SBIR-STTR Award

Photovoltaic cells used in Thermosphotovoltaic (TPV) applications should be tightly packed for maximum utilization of available photon illumination by the TPV emitter. In order to insure high reliability for emergency applications, protective diodes should be utilized. However, the diodes when mounted adjacent to the cells will take up valuable area and significantly decrease the efficiency of the TPV system. By embedding protective diodes within the substrate and utilizing multi-level conductors, the complete illumination area will be available for photovoltaic cells resulting in very array topography. Phase I will demonstrate feasibility of this approach. Phase II will develop a low cost, production-worthy design. 1) Develop candidate design/material combinations: 2) Perform Finite Element Analysis (FES) to select optimal combination; 3) Fabricate and test a feasibility test specimen; and, 4) Develop a protocol for cell selection and layout.

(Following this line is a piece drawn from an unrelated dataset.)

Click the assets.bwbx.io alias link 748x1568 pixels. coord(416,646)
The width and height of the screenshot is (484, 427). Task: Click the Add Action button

Commercial Applications and Other Benefits as described by the awardee:
Thermophotovoltaic systems need to have increased performance (efficiency) and higher reliability to be a viable commercial product. This project is intended to accomplish both of these goals. At the conclusion of Phase II, a high performance, high-reliability photovoltaic array will be available to the TPV systems industry to accelerate this important technology into mainstream use.

The use of photovoltaic (PV) cells for thermophotovoltaic (TPV) or reflective concentration systems will require a configuration that maximizes performance through dense cell packing and provides for high reliability through the use of bypass diodes. The lack of such a method is an impediment to the commercialization of TPV and reflective concentration systems. This project will use multi-layer substrates to imbed protective diodes underneath the PV cells so that precious module aperture area is not used. Additionally, PV cell reconfiguration will maximize the potential for dense packing. Phase I proved the viability of the dense cell packing concept as well as the concept of burying protective diodes into the dense cell array substrate. Computer analysis identified three potential substrate candidates. Phase II will take these three candidates to the prototype level. Performance, manufacturability, reliability, and cost analysis will be performed, and a successful substrate configuration will be chosen. All production processes, tooling, and equipment will be developed and implemented.

Commercial Applications and Other Benefits as described by the awardee:
The overall performance of TPV and reflective solar concentrator PV systems are highly dependent on the efficient utilization of the area being illuminated – the PV cell array. A cell array configuration for these applications that is optimized for performance and reliability, and that is combined with the technical advances in TPV emitter designs and recent reflective concentrator developments, should result in a cost-effective, efficient renewable energy source and the emergence of a vital new US industry.